Once I was twenty years old, my story got told
Before the morning sun, when life was lonely.
Once I was twenty years old.
You know, I'm beginning to think that this Lukas Graham is a pretty pretentious fellow. What does he mean, "my story got told" at 20? You don't have a f***ing story at 20. You're still a kid trying to figure things out. I was still trying to decide my major at 20. Hell, I barely had any contact with women at 20. I don't think everyone would say that, but I was super awkward back then. Know why? Because I was a stupid kid and didn't know any better. Any story written about me when I was 20 would've been boring as hell. I wouldn't have even read it!
I only see my goals, I don't believe in failure.
Cause I know the smallest voices, they can make it major.
I got my boys with me at least those in favor
And if we don't meet before I leave, I hope I'll see you later.
Crack pot theory time! Is it possible - hang with me here - that none of what this guy is experiencing is real? Could it be that he smoked so much weed and drank so much liquor at 11 that he's still a child and is conjuring all of this up in his brain?
Once I was 20 years old, my story got told
I was writing about everything, I saw before me
Once I was 20 years old.
Yeah, yeah, yeah, you're soooo cooool because your story got told at 20. Oooooooohhhh!!!
Soon we'll be 30 years old, our songs have been sold
We've traveled around the world and we're still roaming.
Soon we'll be 30 years old.
Who is this "we" business? Before this, it was "I was 20 years old." Now, it's "we?" Did this guy develop a multi-personality disorder because he came into contact with so many drugs when he was a child?

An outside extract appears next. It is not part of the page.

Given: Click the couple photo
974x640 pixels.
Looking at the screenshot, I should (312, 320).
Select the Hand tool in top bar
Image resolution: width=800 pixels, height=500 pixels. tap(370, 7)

I'm still learning about life
My woman brought children for me
So I can sing them all my songs
And I can tell them stories
most of my boys are with me
Some are still out seeking glory
And some I had to leave behind
My brother I'm still sorry
I don't like this, as, to quote the great Emmit, "he's counting his eggs before they hatch." Hear that, people? Don't ever count eggs before they hatch... because the number might change... after they hatch... yeah, I don't know.

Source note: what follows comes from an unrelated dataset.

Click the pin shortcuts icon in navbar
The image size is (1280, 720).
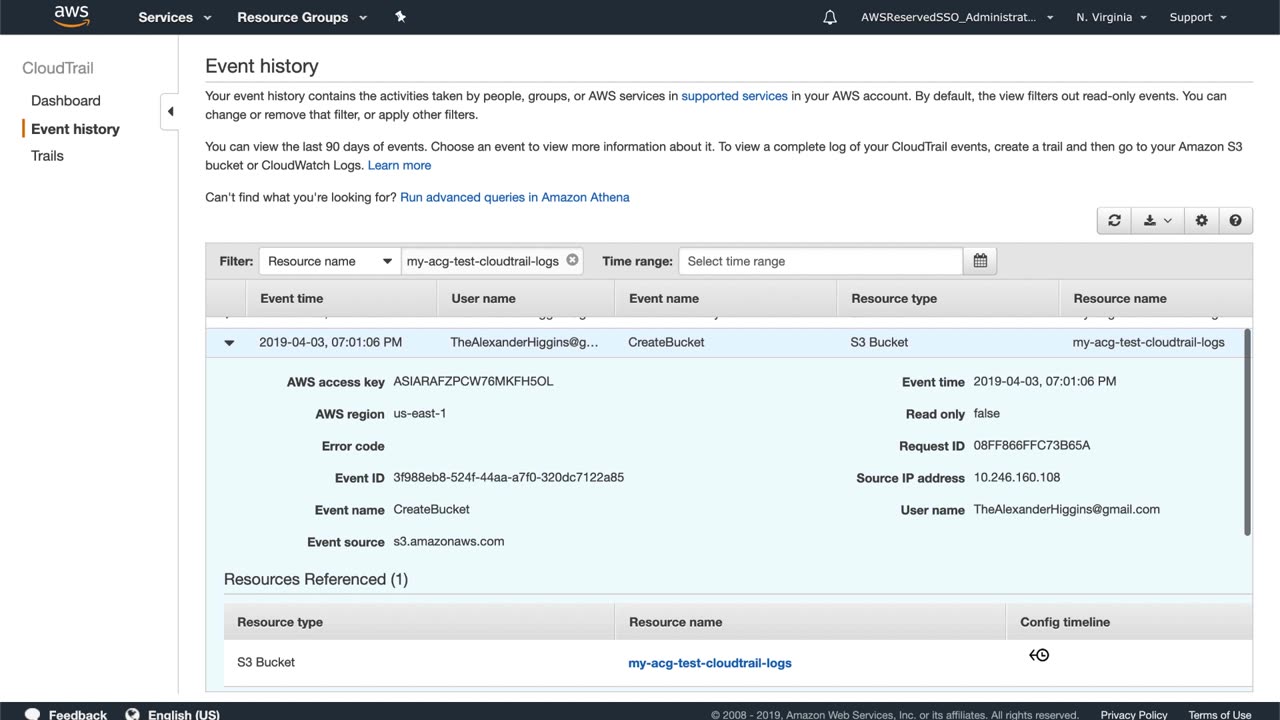(x=400, y=17)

Anyway, he's making an assumption that both he and his wife - whom he may have married at 11 - are capable of having offspring. That, unfortunately, is not the case for most people. I think he's doing himself a great disservice by jinxing himself. Nothing good can become of these lyrics. Nothing!
Soon I'll be 60 years old, my daddy got 61
Remember life and then your life becomes a better one
I made the man so happy when I wrote a letter once
Whoa, 60? How do you go from 30 to 60? Does nothing in the span of those 30 years matter? If so, that's pretty depressing, given that I'm now 34. That means my next 26 years will be completely irrelevant!

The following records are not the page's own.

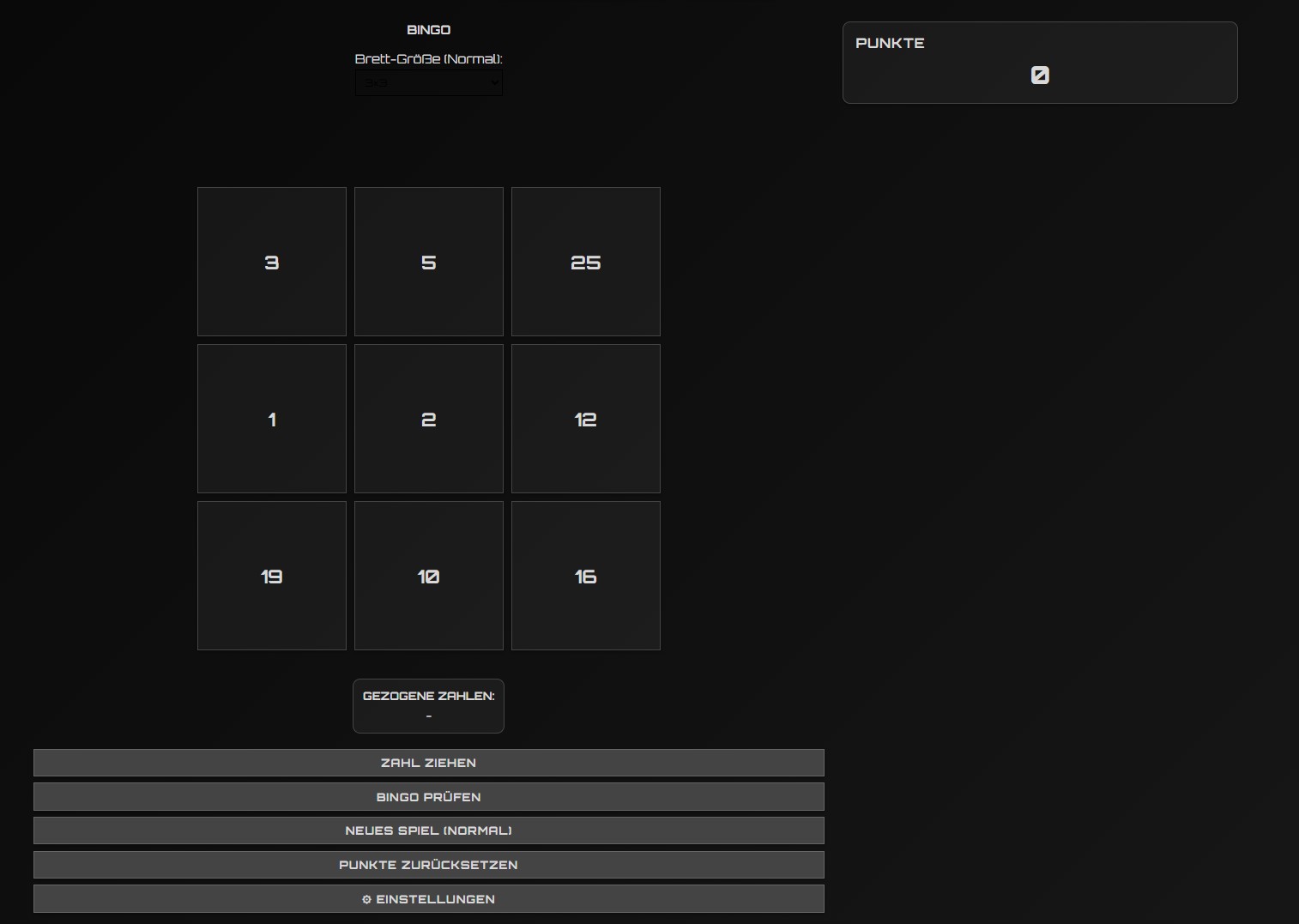Toggle the cell showing number 10
Screen dimensions: 1299x924
click(x=429, y=576)
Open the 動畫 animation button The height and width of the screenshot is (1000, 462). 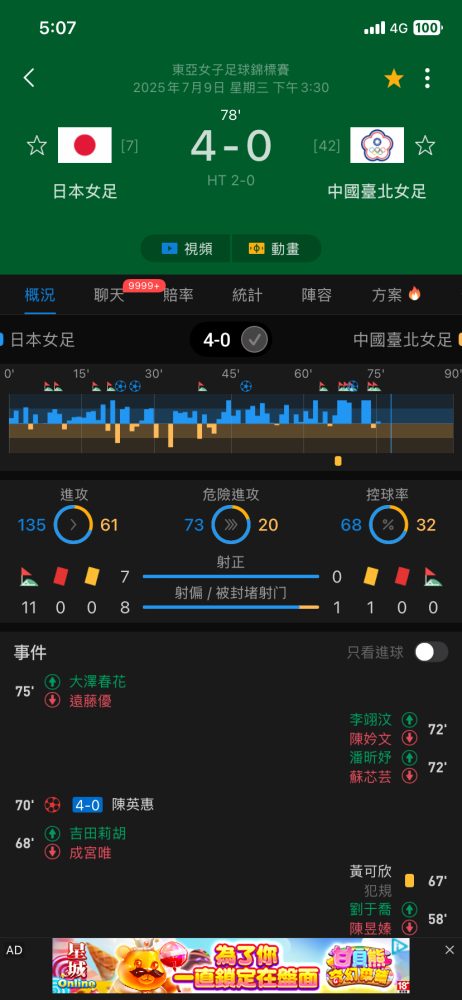(276, 248)
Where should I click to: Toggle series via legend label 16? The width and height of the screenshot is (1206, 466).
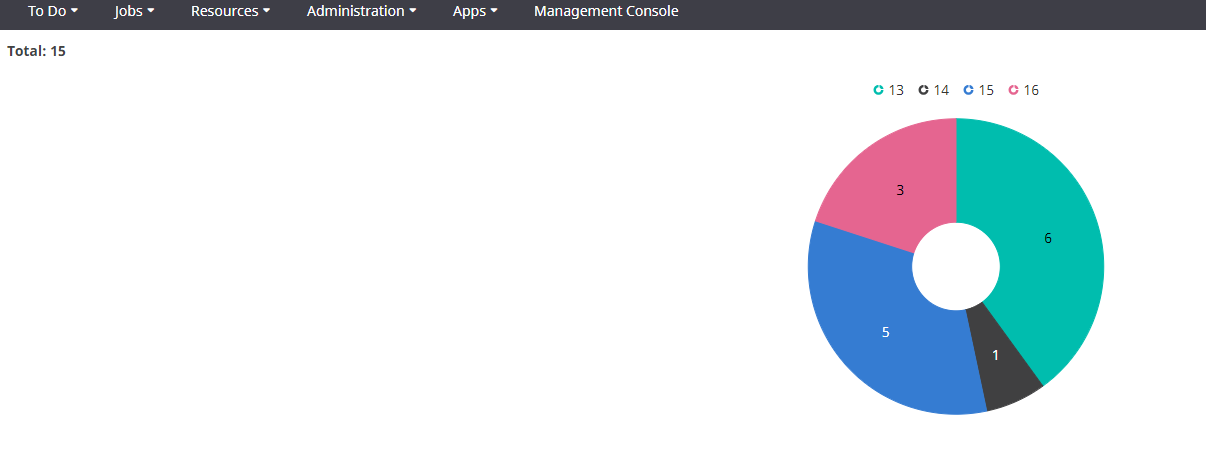coord(1031,90)
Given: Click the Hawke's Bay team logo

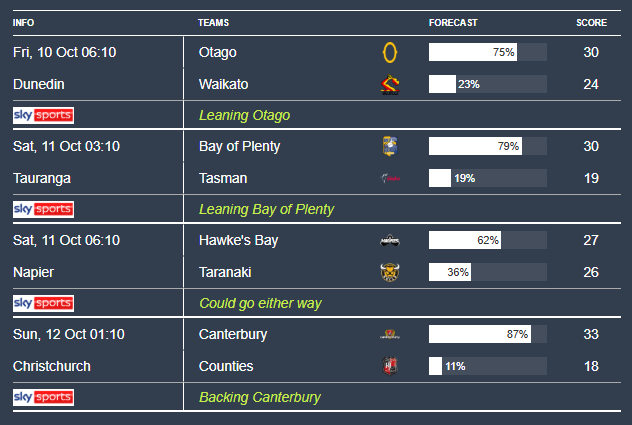Looking at the screenshot, I should [x=390, y=241].
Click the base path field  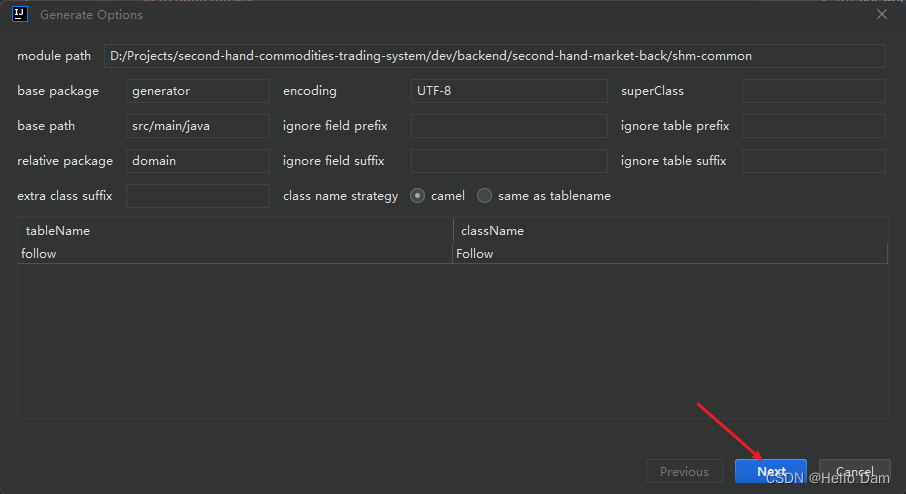coord(198,126)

Also, this is another case of counting chickens - or eggs - before they hatch. Why does this guy assume he's going to make it to 60? By the time he's 50, or maybe even 40, his liver will have sustained too much damage, thanks to the hard liquor he consumed at 11.
This makes me realize why he's missing a verse for 40 and 50. Let me give it a try...
Soon we'll be 40 years old, one day I got very sick
So I stopped roaming and went to the hospital and they said I have liver failure.
Soon we'll be 40 years old.
Soon we'll be 50 years old, they're digging a grave for me
I have died two days ago, shouldn't have drank that liquor but at least my crappy story got told.
Soon we'll be 50 years old.
I'm telling you guys, I should be a music writer. And I promise - none of my songs will sound like someone is defecating like this one.